Green light for U21s league to replace reserves

Premier League takes measure to ensure that elite young players are given more game time

The Premier League is to re-launch the current reserve team competitions as a national under-21s league, to provide game time for elite young players who are languishing on the bench, The Independent has learned.

The League's 20 clubs have agreed that games in the new Premier League Reserve League will take place at weekends and may shadow those between the first teams where possible. But they will come after Premier League matches, allowing those players who have made the bench in the elite division, but gained little or no playing time, the opportunity to play in a high-quality second-string game. The new league seems likely to be fully established for the 2013/14 season, rather than this August – because the clubs are yet to agree on how many over-age players each side should be allowed to field, ensuring the league offers a means of older players returning to full fitness.
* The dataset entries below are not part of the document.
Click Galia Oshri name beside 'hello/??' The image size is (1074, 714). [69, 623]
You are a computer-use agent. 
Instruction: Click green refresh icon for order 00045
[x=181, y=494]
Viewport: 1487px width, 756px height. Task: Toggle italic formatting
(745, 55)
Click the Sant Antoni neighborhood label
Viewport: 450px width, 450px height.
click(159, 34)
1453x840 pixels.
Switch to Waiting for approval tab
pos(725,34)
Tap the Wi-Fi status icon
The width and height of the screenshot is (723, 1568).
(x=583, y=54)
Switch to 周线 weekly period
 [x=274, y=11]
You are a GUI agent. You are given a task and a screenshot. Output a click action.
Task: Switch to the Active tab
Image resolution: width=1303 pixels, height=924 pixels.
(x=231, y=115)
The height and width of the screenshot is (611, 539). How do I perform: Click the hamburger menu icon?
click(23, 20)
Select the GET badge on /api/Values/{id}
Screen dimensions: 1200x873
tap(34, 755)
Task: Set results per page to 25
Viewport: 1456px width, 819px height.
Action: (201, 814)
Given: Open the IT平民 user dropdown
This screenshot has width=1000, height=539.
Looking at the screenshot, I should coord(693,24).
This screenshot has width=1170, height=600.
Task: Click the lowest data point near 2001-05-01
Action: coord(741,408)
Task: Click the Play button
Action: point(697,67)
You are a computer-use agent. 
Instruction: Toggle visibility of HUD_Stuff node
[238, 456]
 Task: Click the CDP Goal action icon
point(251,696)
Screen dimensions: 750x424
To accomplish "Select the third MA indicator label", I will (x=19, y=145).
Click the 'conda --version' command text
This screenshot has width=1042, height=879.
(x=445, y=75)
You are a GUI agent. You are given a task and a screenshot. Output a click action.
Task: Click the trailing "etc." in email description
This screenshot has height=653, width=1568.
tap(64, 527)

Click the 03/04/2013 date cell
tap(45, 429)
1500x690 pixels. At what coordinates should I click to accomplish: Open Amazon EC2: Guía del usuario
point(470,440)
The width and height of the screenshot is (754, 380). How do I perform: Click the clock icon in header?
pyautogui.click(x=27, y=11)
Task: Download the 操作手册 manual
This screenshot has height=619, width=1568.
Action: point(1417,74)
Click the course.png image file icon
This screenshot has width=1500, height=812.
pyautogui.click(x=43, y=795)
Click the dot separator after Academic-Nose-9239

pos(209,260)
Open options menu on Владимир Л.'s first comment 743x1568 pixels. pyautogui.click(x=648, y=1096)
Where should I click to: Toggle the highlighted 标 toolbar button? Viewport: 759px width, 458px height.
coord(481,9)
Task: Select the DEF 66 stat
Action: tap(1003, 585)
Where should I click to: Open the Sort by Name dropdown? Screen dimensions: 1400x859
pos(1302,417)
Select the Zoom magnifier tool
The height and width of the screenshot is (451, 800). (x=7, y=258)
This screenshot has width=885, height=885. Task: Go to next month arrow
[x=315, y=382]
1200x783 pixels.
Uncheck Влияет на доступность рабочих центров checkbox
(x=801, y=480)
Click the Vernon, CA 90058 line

The new league aims to resolve a critical problem in the English game, of the best young talent getting minimal competitive football in squads packed with expensive acquisitions. "By the time I came through the non-league system I'd not received that much coaching but I had 250 games behind me," said England's caretaker manager and under-21 manager Stuart Pearce. "Too many of my players at under-21 level haven't had enough game time. Of that squad I may only have had eight or nine who played on the Saturday. Now that's a crying shame."

The Independent can reveal that a national under-18 league is also to be established for all Premier League and Football League clubs which attain Category 1 status – the highest grading under the new Elite Player Performance Plan (EPPP) – in another attempt to better develop young players.

It is unclear whether the under-21 league, which clubs with a Category 1 youth development grading under EPPP will join, will carry any commercial opportunities, though there may be some prospect of that if adequate interest is kindled in a competition which could give, for example, Chelsea's Josh McEachran or Liverpool's Raheem Sterling game time they might otherwise miss on a bench the day before.

The current Premier Reserve League is split into a northern and southern division but four clubs – Manchester City, QPR, Stoke and Tottenham – do not field sides, and the competition has certainly faded badly since Kevin Keegan dealt it a significant blow by removing Newcastle United in the mid-1990s. Its inadequacy for player development was highlighted in January when Andre Villas Boas, then Chelsea manager, suggested Premier League clubs should be allowed to field reserve sides in the Football League. The Football League called this "offensive", but Everton manager David Moyes has since disclosed that he was thwarted in his own plan to play an Everton 'B' team in the Football Conference in an attempt to upgrade competitive levels for his young players. Newcastle United manager Alan Pardew has also said he is "looking closely" at the wisdom of continuing with the Reserve League in its current format.

There is also dissatisfaction among clubs with stronger youth set-ups at the standard of under-18s opposition. The success of last season's Under-19s European NextGen tournament, in which Internazionale defeated Liverpool's semi-final opponents Ajax in the final at Leyton Orient, has proved the value of elite opposition. Manchester City's intention to compete again next year is based on their belief that the experience of overseas travel to play and encounter different systems have been invaluable.

The new national under-18s league will provide better competition for top youth sides on a more regular basis. Damien Comolli, director of football at Liverpool – whose 6-0 home defeat to Ajax in the NextGen semi-final revealed a gulf in class – told the LFC Magazine last week that "we want to play against the best". He said: "From day one we have told the Premier League the principle of the best against the best, and playing and training with the best will get our backing. Recently, we played against Manchester United in the under-15s and it was technically a very good game with a high quality of football played."

In France, reserve teams may enter the professional pyramid and play as high as the fourth tier – England's League Two – and although that seems unworkable in England, the former France technical director Gerard Houllier is among those urging changes. "In England you lose a lot of players between 18 and 21," he said. "The two countries who are failing are England and Italy. I knew one or two players [when manager] at Aston Villa who did not have enough games to play at the top level. Between 18 and 20 there is nothing. In France when they don't play on a Saturday, they can play for the reserves the next day."